Given text:
○ ○ ○ ○ ○
It depends what you mean by "behind". Somewhere in your
initialization sequence you would call
dc1394_video_set_transmission(). This causes the camera to start
spewing out images until you tell it to stop with the same function.
The capture functions can't start or stop the camera. The expected
behaviour is for the first frame to be current and the next frame to
be one frame time later, no matter when you actually call the capture
function. When you request to dequeue a frame, the frame would have been
captured by the camera at some earlier time. All the "capture" or "dequeue"
functions do is to request a pointer to the next waiting frame in the
DMA ring buffer.
If the camera is running (ISO transmission is on) and you request a
frame after a snooze, the DMA buffer is probably overflowing and
throwing away the latest frames arriving from the camera. The frames
you get from the capture functions will always be in chronological
order but they may be old and/or irregularly spaced in time. Buffered
(READY) frames in the DMA ring buffer can never be overwritten by
newer frames. The DMA ring buffer is thus more a FIFO with no overwriting.
If you need the very latest available frame every time you call a
capture function, you must be sure to allocate a large enough number
of DMA buffers and never allow them to fill up completely. See "What happens
when the DMA ring buffer overflows?". You could also run a
separate capture thread to grab frames as soon as they arrive.
Use your camera's one-shot function: Stop the camera with
dc1394_video_set_transmission(); flush unwanted frames from the DMA
ring buffer if necessary; call dc1394_video_set_one_shot() and a
non-polling capture method every time you need a new frame. Things to
watch out for: The one-shot register is ignored if ISO transmission is
on. The frame will take at least one frame period (as set in the
camera) to be transmitted to your computer. Remember to always enqueue
the DMA buffers that you have dequeued.
No. The one-shot register in the camera self-clears after the
camera has transmitted the frame to the computer. The only purpose of
dc1394_video_set_one_shot(,DC1394_OFF) is to ensure that the camera
does not transmit a spurious frame after it is stopped with
dc1394_video_set_iso_transmission().
○ ○ ○ ○ ○
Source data
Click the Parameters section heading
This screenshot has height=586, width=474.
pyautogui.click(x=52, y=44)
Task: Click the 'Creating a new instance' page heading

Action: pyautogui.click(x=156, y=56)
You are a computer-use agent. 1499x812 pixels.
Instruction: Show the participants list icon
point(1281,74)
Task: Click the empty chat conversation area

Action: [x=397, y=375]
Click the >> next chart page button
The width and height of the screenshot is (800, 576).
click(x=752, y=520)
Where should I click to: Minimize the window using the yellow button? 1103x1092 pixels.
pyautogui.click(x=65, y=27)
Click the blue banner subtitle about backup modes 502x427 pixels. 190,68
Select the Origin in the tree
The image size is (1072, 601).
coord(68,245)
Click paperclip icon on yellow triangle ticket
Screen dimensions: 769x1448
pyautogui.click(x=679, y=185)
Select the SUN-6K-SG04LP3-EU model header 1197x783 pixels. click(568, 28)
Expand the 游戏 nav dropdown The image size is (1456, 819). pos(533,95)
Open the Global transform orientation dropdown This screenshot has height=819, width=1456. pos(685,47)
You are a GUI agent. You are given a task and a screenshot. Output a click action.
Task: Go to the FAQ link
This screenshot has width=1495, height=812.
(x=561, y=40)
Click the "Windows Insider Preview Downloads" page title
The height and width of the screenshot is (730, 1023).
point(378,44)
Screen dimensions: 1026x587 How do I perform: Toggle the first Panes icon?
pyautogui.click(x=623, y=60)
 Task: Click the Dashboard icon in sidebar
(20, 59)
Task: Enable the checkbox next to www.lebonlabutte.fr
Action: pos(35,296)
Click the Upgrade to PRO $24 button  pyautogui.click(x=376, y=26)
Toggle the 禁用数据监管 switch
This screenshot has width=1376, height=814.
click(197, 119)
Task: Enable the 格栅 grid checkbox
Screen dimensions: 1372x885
○ ○ ○ ○ ○
What is asked: In the camera capture text, what happens to the camera's one-shot register once the camera has transmitted the frame to the computer? Rely only on the camera capture text, not on the data.

Expected output: It self-clears.